[Saved data entries]
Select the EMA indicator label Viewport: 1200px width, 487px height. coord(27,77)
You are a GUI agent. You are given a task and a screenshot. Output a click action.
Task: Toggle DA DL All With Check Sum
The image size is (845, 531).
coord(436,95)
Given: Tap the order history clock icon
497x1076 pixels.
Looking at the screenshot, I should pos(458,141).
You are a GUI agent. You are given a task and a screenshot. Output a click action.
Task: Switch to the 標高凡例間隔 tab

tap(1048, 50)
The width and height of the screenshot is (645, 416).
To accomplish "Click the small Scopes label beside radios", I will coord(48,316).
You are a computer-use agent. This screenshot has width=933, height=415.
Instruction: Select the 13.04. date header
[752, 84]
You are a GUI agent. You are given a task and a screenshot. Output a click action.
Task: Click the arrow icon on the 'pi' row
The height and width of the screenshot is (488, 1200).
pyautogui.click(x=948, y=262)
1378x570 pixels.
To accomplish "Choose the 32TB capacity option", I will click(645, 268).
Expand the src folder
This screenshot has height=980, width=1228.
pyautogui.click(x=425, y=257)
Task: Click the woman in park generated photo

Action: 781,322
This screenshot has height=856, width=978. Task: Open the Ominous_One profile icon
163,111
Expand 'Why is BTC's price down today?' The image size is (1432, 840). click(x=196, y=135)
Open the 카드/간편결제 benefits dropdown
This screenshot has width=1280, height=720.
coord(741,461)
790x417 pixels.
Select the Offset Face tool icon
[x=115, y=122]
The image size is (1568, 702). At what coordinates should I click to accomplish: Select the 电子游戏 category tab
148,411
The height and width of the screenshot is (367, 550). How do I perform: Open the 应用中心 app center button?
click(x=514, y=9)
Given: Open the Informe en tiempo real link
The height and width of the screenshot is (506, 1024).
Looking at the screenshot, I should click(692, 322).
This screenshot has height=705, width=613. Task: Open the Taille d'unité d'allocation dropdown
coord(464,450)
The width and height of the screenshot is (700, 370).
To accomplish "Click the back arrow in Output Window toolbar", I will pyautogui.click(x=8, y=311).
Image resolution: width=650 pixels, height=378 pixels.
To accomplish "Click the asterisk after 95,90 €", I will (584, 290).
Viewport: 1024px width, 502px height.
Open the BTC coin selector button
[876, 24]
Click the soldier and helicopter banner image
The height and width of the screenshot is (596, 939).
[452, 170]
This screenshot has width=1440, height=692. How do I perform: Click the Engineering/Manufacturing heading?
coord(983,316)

What is needed: Every record must appear in the answer exactly as it does above.

Written solution:
Select the EMA indicator label Viewport: 1200px width, 487px height. coord(27,77)
You are a GUI agent. You are given a task and a screenshot. Output a click action.
Task: Toggle DA DL All With Check Sum
The image size is (845, 531).
coord(436,95)
Given: Tap the order history clock icon
497x1076 pixels.
Looking at the screenshot, I should pos(458,141).
You are a GUI agent. You are given a task and a screenshot. Output a click action.
Task: Switch to the 標高凡例間隔 tab

tap(1048, 50)
The width and height of the screenshot is (645, 416).
To accomplish "Click the small Scopes label beside radios", I will coord(48,316).
You are a computer-use agent. This screenshot has width=933, height=415.
Instruction: Select the 13.04. date header
[752, 84]
You are a GUI agent. You are given a task and a screenshot. Output a click action.
Task: Click the arrow icon on the 'pi' row
The height and width of the screenshot is (488, 1200).
pyautogui.click(x=948, y=262)
1378x570 pixels.
To accomplish "Choose the 32TB capacity option", I will click(645, 268).
Expand the src folder
This screenshot has height=980, width=1228.
pyautogui.click(x=425, y=257)
Task: Click the woman in park generated photo

Action: 781,322
This screenshot has height=856, width=978. Task: Open the Ominous_One profile icon
163,111
Expand 'Why is BTC's price down today?' The image size is (1432, 840). click(x=196, y=135)
Open the 카드/간편결제 benefits dropdown
This screenshot has width=1280, height=720.
coord(741,461)
790x417 pixels.
Select the Offset Face tool icon
[x=115, y=122]
The image size is (1568, 702). At what coordinates should I click to accomplish: Select the 电子游戏 category tab
148,411
The height and width of the screenshot is (367, 550). How do I perform: Open the 应用中心 app center button?
click(x=514, y=9)
Given: Open the Informe en tiempo real link
The height and width of the screenshot is (506, 1024).
Looking at the screenshot, I should click(692, 322).
This screenshot has height=705, width=613. Task: Open the Taille d'unité d'allocation dropdown
coord(464,450)
The width and height of the screenshot is (700, 370).
To accomplish "Click the back arrow in Output Window toolbar", I will pyautogui.click(x=8, y=311).
Image resolution: width=650 pixels, height=378 pixels.
To accomplish "Click the asterisk after 95,90 €", I will (584, 290).
Viewport: 1024px width, 502px height.
Open the BTC coin selector button
[876, 24]
Click the soldier and helicopter banner image
The height and width of the screenshot is (596, 939).
[452, 170]
This screenshot has width=1440, height=692. How do I perform: Click the Engineering/Manufacturing heading?
coord(983,316)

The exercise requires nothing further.